Esta parte del relato te hace reflexionar sobre las apariencias y sobre la forma en que juzgamos a los demás en muchas ocasiones sin conocer su verdadero interior. Pero el “monstruo” también sabe cuál es la solución para su problema y se la pide a su creador. Es un claro ejemplo de como un alma puede corromperse por la sociedad que le rodea. De cómo la necesidad apremia el comportamiento.

Victor Frankenstein, en cambio, encarna la culpa y la responsabilidad.
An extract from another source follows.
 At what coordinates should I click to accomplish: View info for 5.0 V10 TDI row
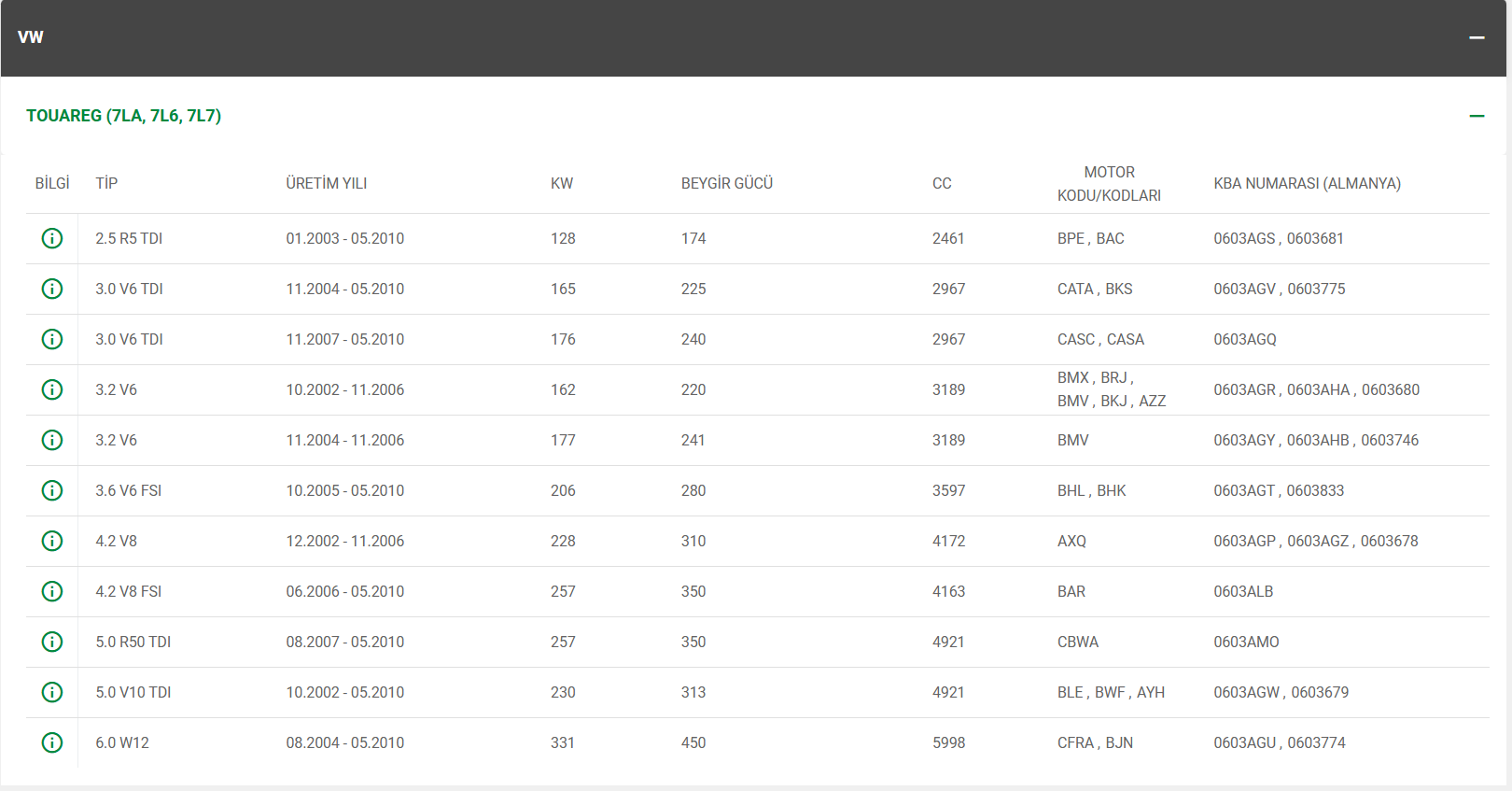52,692
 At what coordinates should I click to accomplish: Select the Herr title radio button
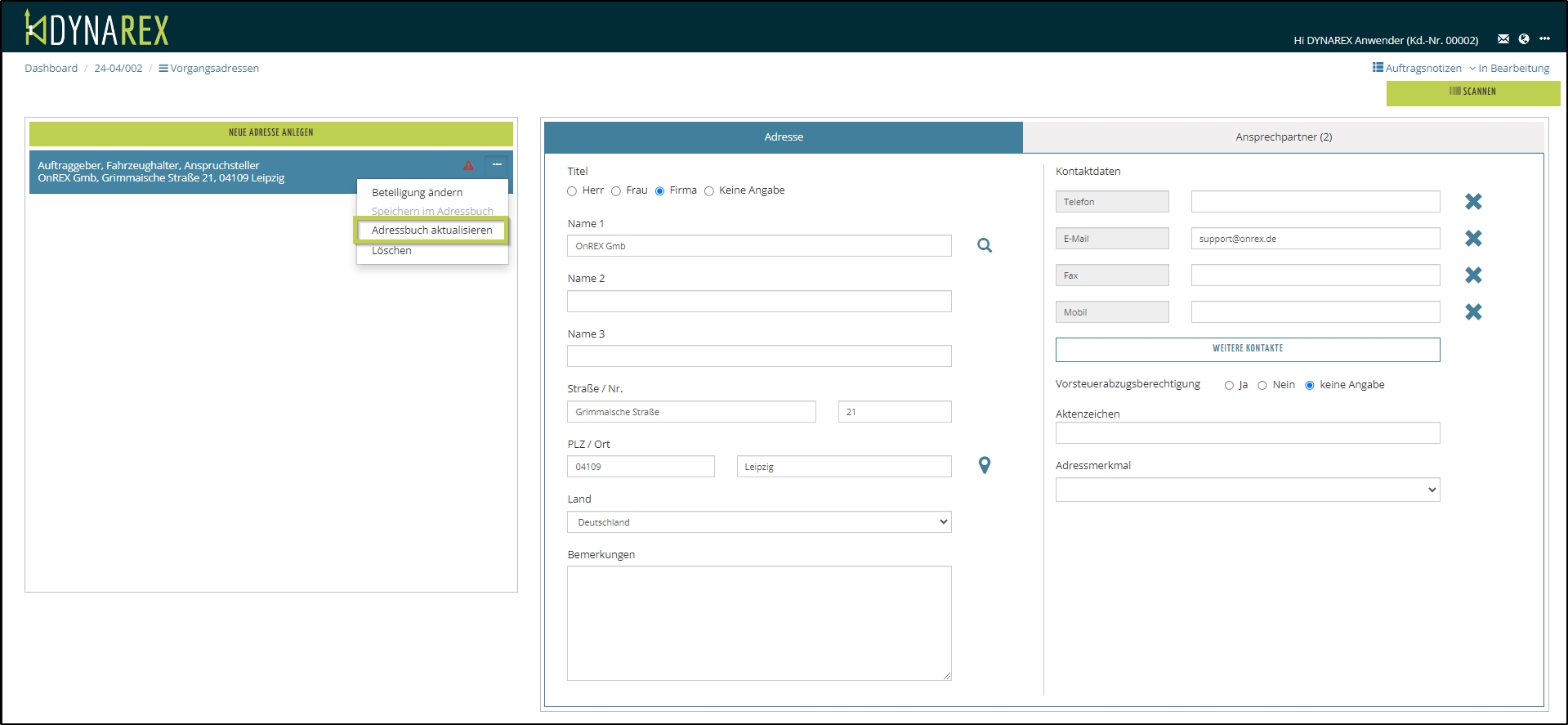click(x=572, y=191)
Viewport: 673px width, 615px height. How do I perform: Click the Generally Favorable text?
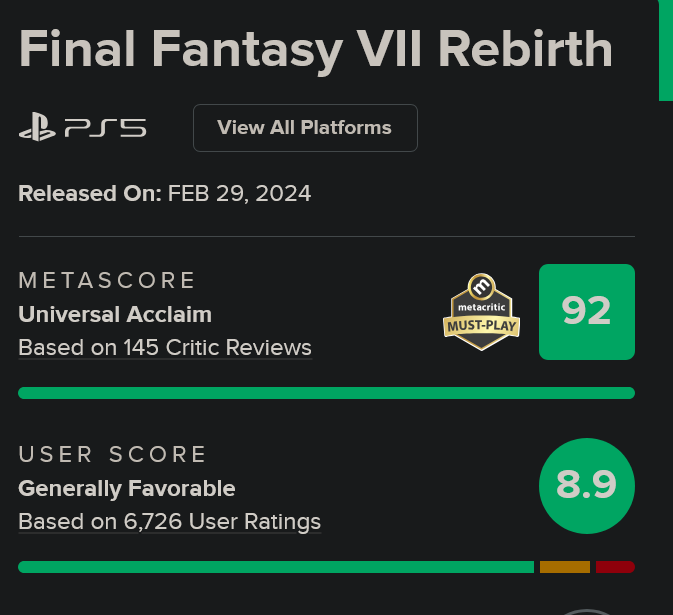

Él no ha cometido ningún crimen de su propia mano y sin embargo sabe que todo ello es debido a su experimento. Ha jugado a ser Dios, a resucitar lo ya muerto y se hecha toda la carga sobre sus espaldas hasta el punto de prácticamente arruinar su vida y todos los planes que había en ella. Miembro de una familia de buena posición social en Suiza queda profundamente marcado por la muerte de su madre. Pronto muestra su interés por la ciencia como una forma de redimir el dolor de la perdida.

Frankenstein es una novela que pretendía ser de terror (en la que no faltan los asesinatos) pero también quería hablar de la naturaleza humana. Una novela en que también hay un componente emocional, reflexivo y en cierto modo crítico.

En la novela hay tres narradores que relatan en primera persona sus experiencias y bagajes formando una especie de concatenación. Uno da paso al siguiente y dentro de este encontramos el relato de un tercero. Es una obra que la autora escribió muy joven y aun así está narrada con serenidad, con detallismo y manteniendo el interés del lector en todo momento.

Conclusión

Si no habéis leído Frankenstein os recomiendo su lectura porque resulta sorprendente y porque puede romper con algunos de los estereotipos que asociamos al personaje. Una novela que nos habla de la sociedad, del rechazo a lo diferente, de las culpas con las que cargamos y que nos hará reflexionar.La verdad es que me ha encantado leerla.